## What to produce
Set out the lines below as a numbered list, dropping any blank lines and leaving the pictures out.

--- start of Dataset excerpts ---

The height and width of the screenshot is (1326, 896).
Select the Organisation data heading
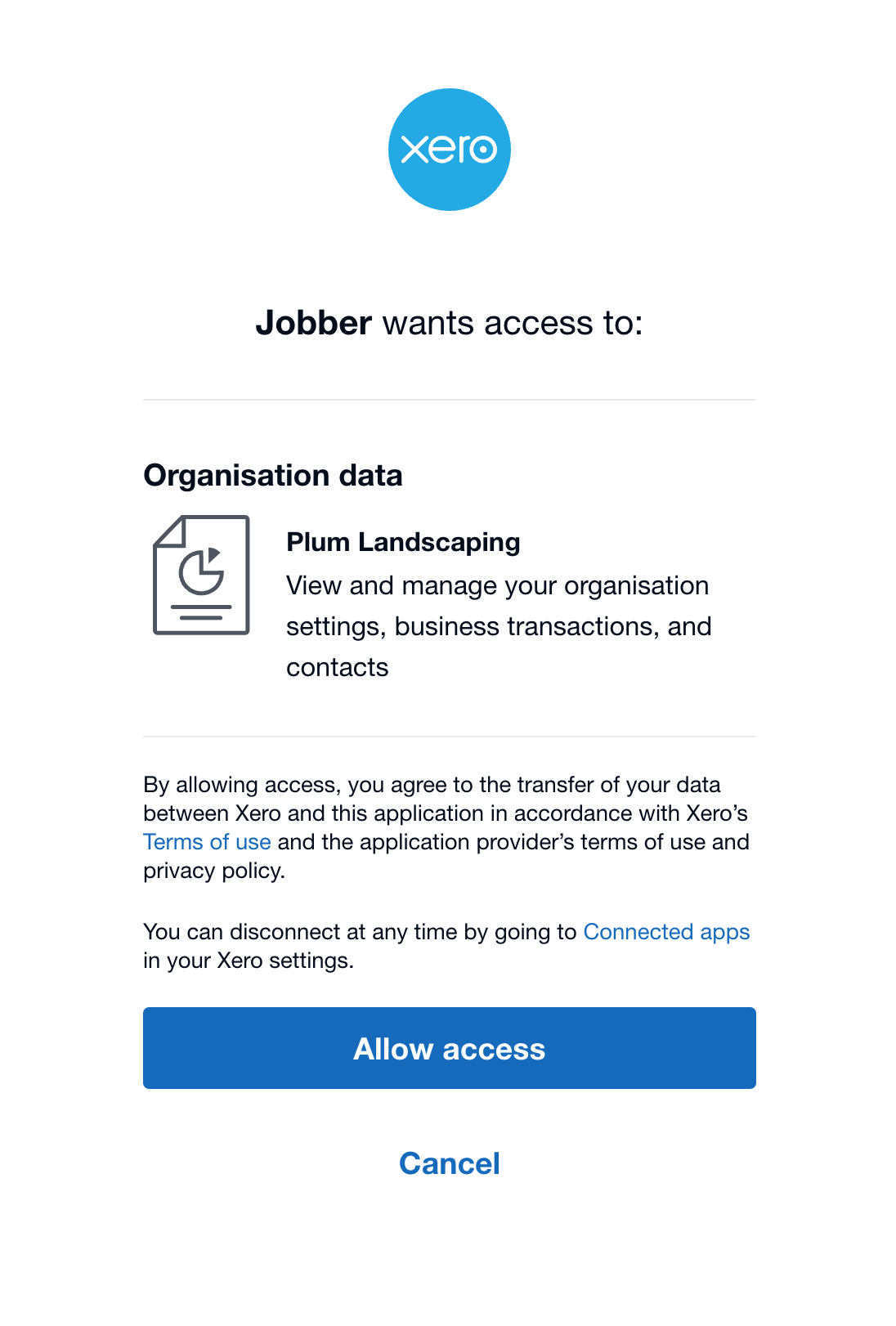pos(273,476)
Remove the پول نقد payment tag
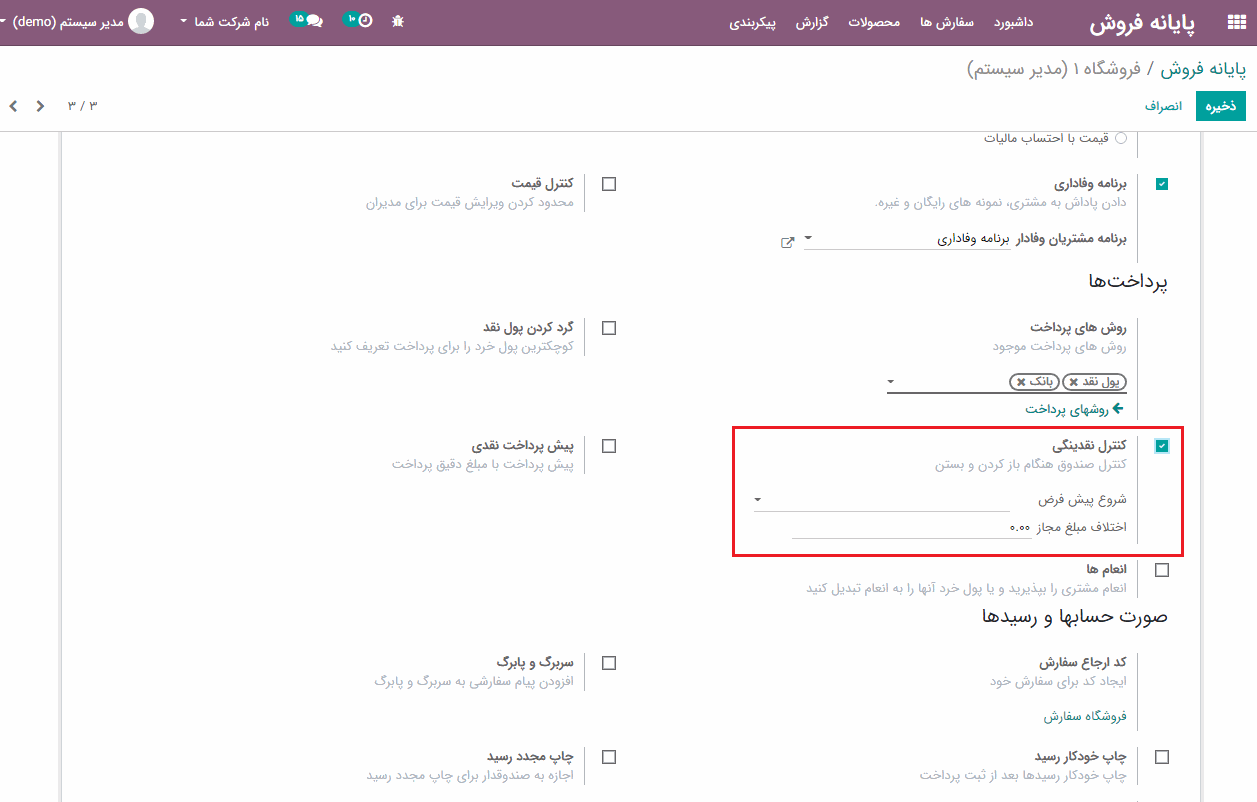The height and width of the screenshot is (802, 1257). 1074,382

--- end of Dataset excerpts ---

## Result for this exercise
1. The height and width of the screenshot is (1326, 896).
2. Select the Organisation data heading
3. pos(273,476)
4. Remove the پول نقد payment tag
5. The height and width of the screenshot is (802, 1257). 1074,382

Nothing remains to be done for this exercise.